▶ _Data for this exercise_:
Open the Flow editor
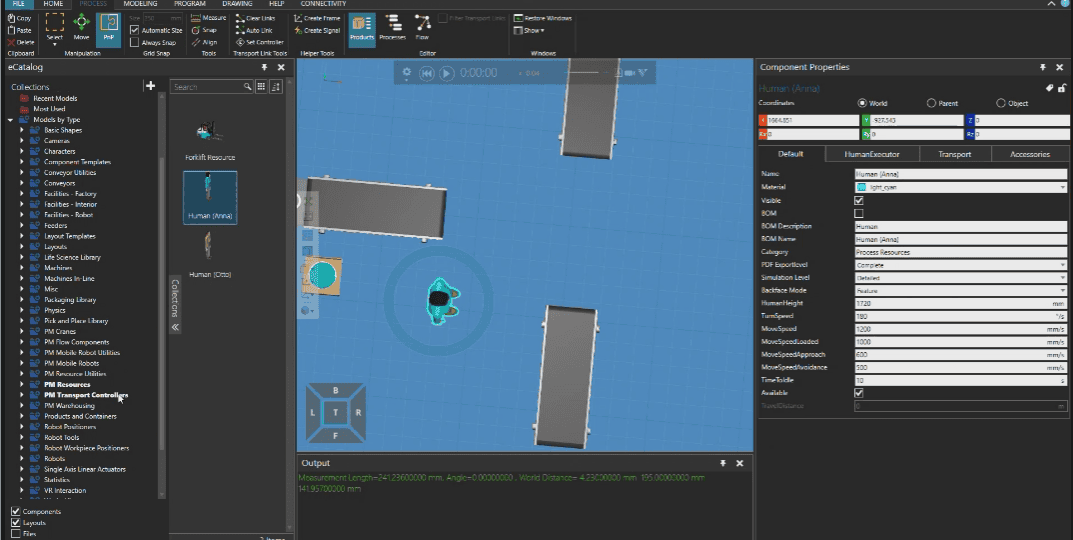The image size is (1073, 540). click(x=422, y=29)
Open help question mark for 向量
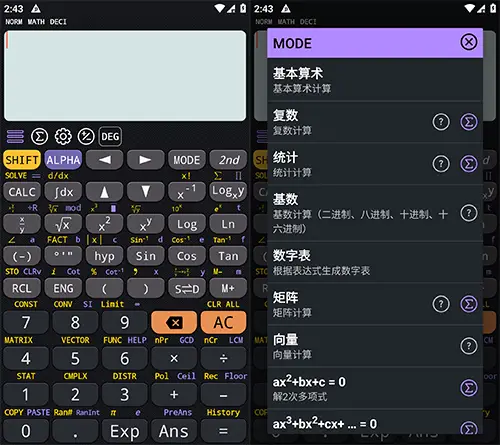This screenshot has width=500, height=445. pyautogui.click(x=469, y=346)
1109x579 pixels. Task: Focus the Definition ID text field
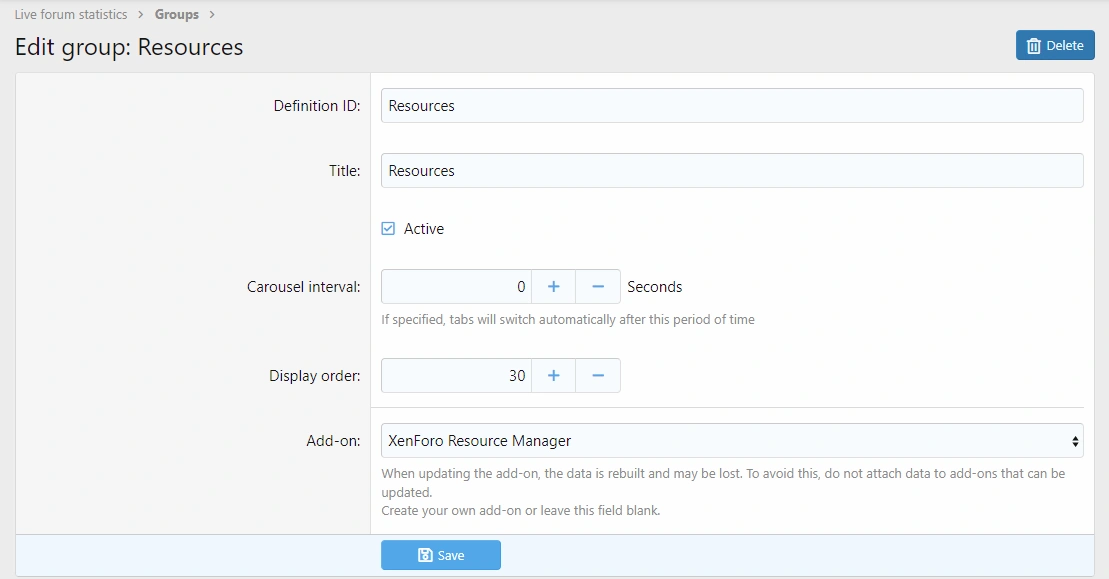tap(731, 106)
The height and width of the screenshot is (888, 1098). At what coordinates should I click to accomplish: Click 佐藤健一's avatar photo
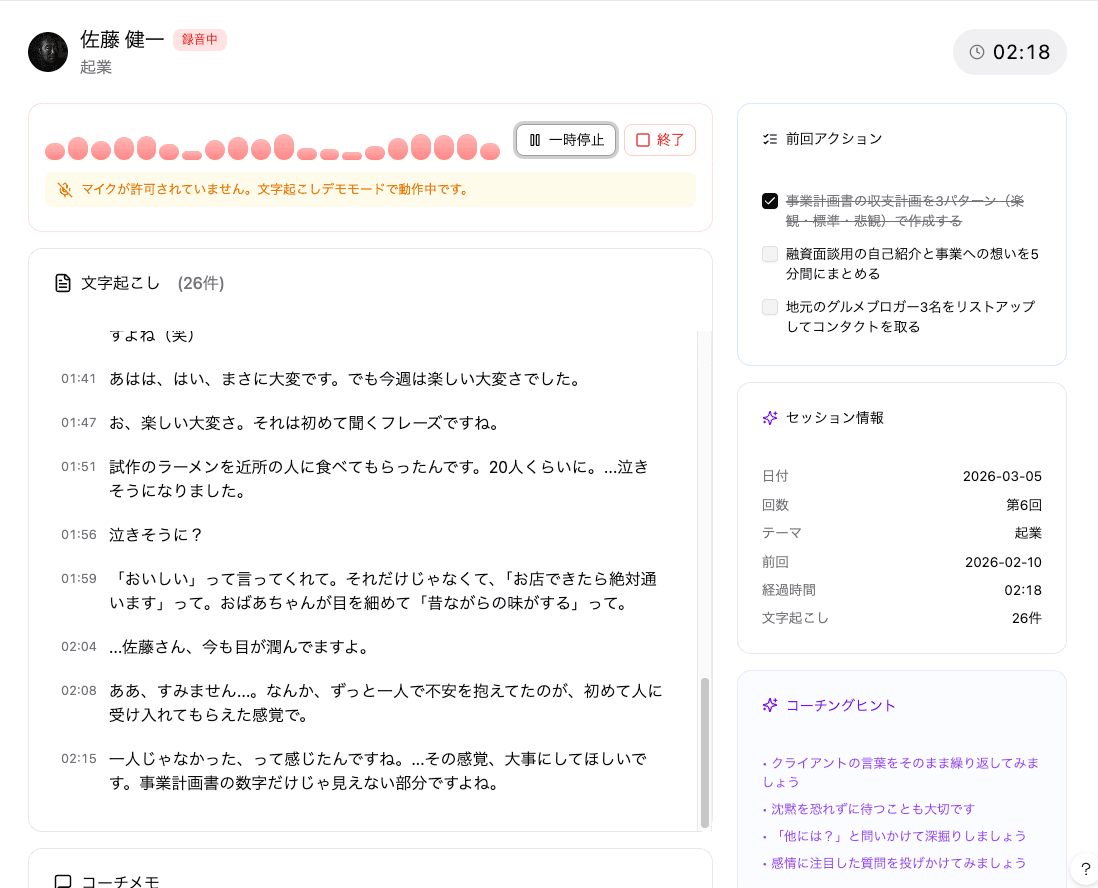pyautogui.click(x=47, y=51)
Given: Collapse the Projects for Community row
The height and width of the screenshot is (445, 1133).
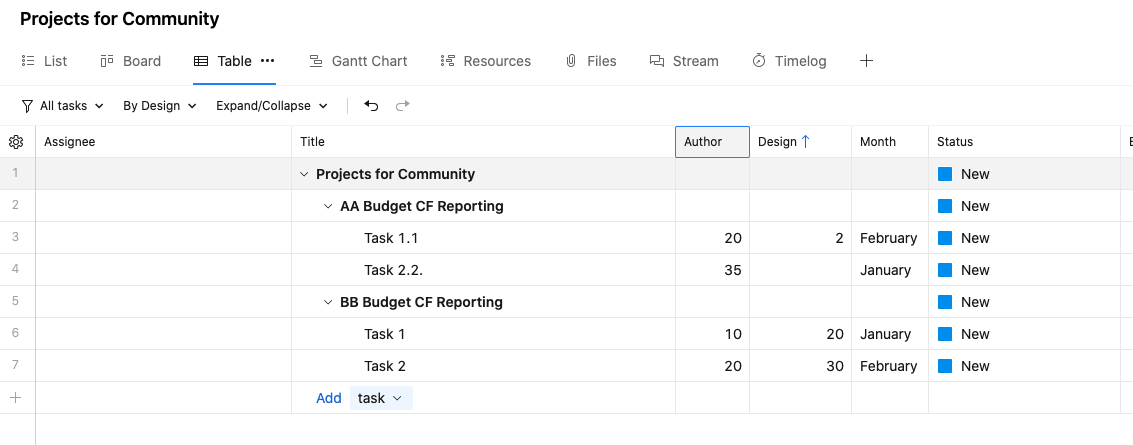Looking at the screenshot, I should pos(304,174).
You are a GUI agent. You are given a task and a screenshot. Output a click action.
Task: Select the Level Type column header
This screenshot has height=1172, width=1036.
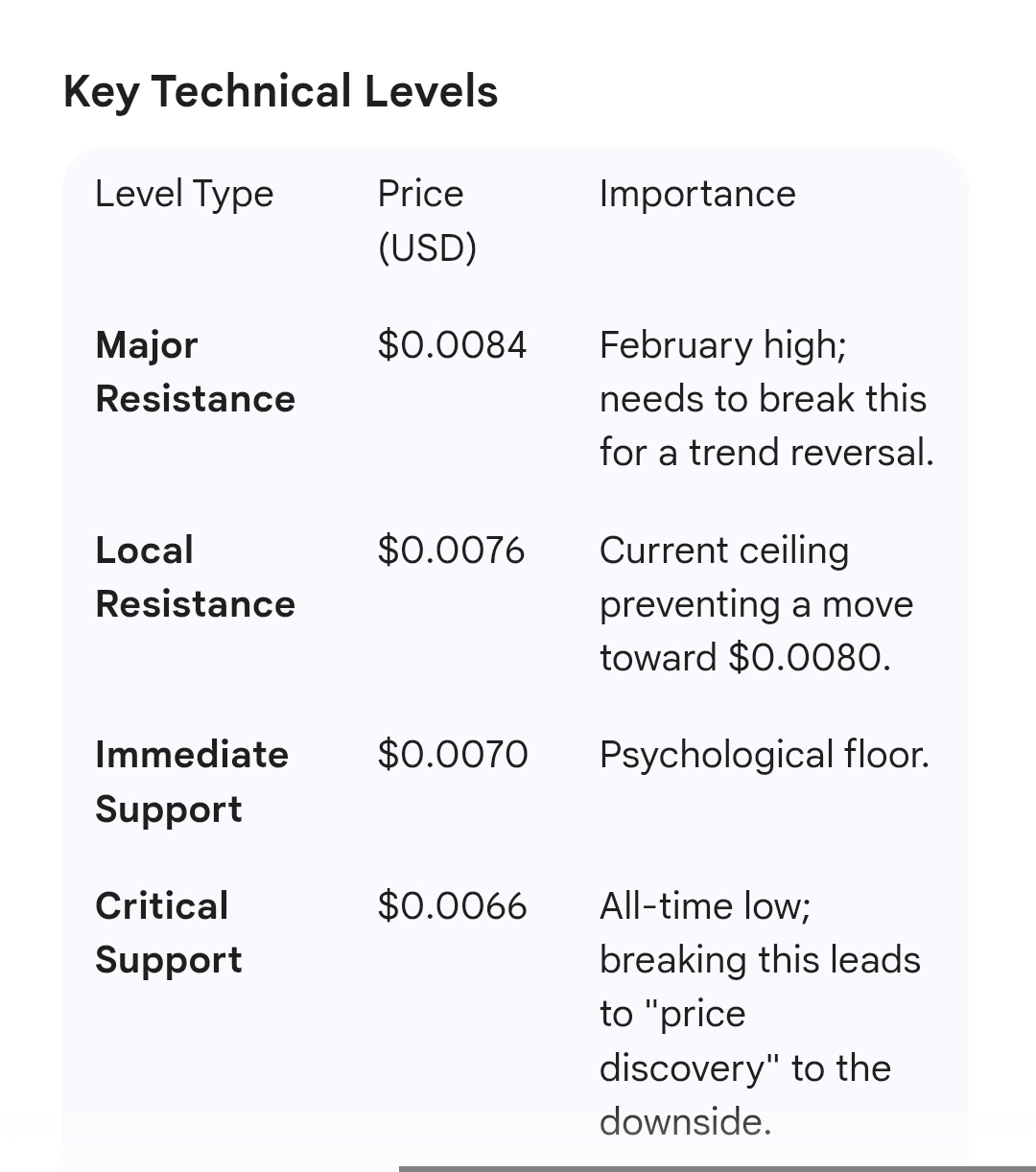tap(184, 194)
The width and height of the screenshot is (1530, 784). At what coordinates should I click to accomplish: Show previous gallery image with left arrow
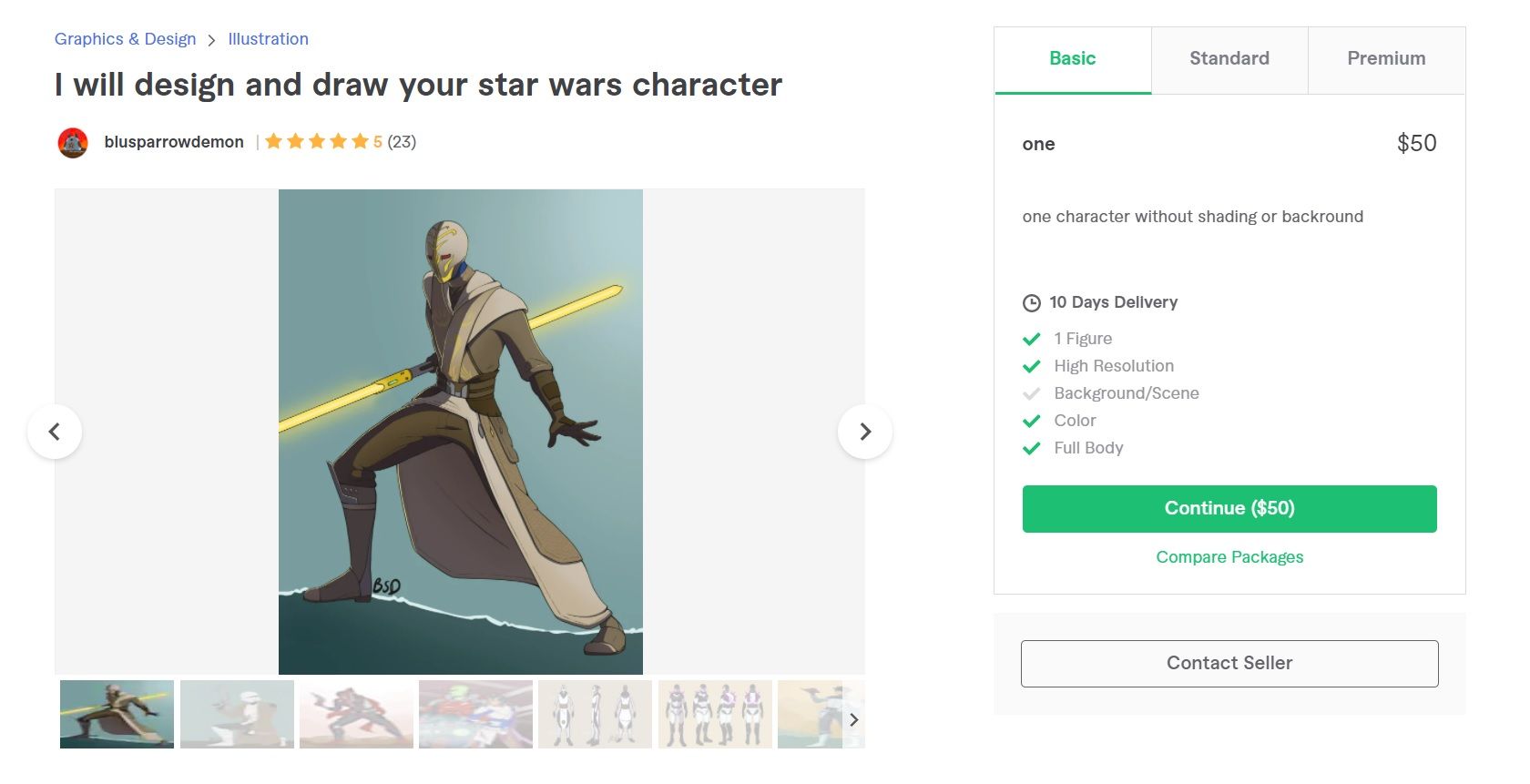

▶ _Problem requirements_:
Leave the pictures aside and output each entry exactly as it stands.

▶ _Written response_:
Open the Flow editor
The image size is (1073, 540). click(x=422, y=29)
Open help question mark for 向量
This screenshot has width=500, height=445. pyautogui.click(x=469, y=346)
1109x579 pixels. Task: Focus the Definition ID text field
tap(731, 106)
The height and width of the screenshot is (888, 1098). At what coordinates should I click to accomplish: Click 佐藤健一's avatar photo
pyautogui.click(x=47, y=51)
Given: Collapse the Projects for Community row
The height and width of the screenshot is (445, 1133).
Looking at the screenshot, I should pos(304,174).
You are a GUI agent. You are given a task and a screenshot. Output a click action.
Task: Select the Level Type column header
This screenshot has height=1172, width=1036.
tap(184, 194)
The width and height of the screenshot is (1530, 784). At what coordinates should I click to accomplish: Show previous gallery image with left arrow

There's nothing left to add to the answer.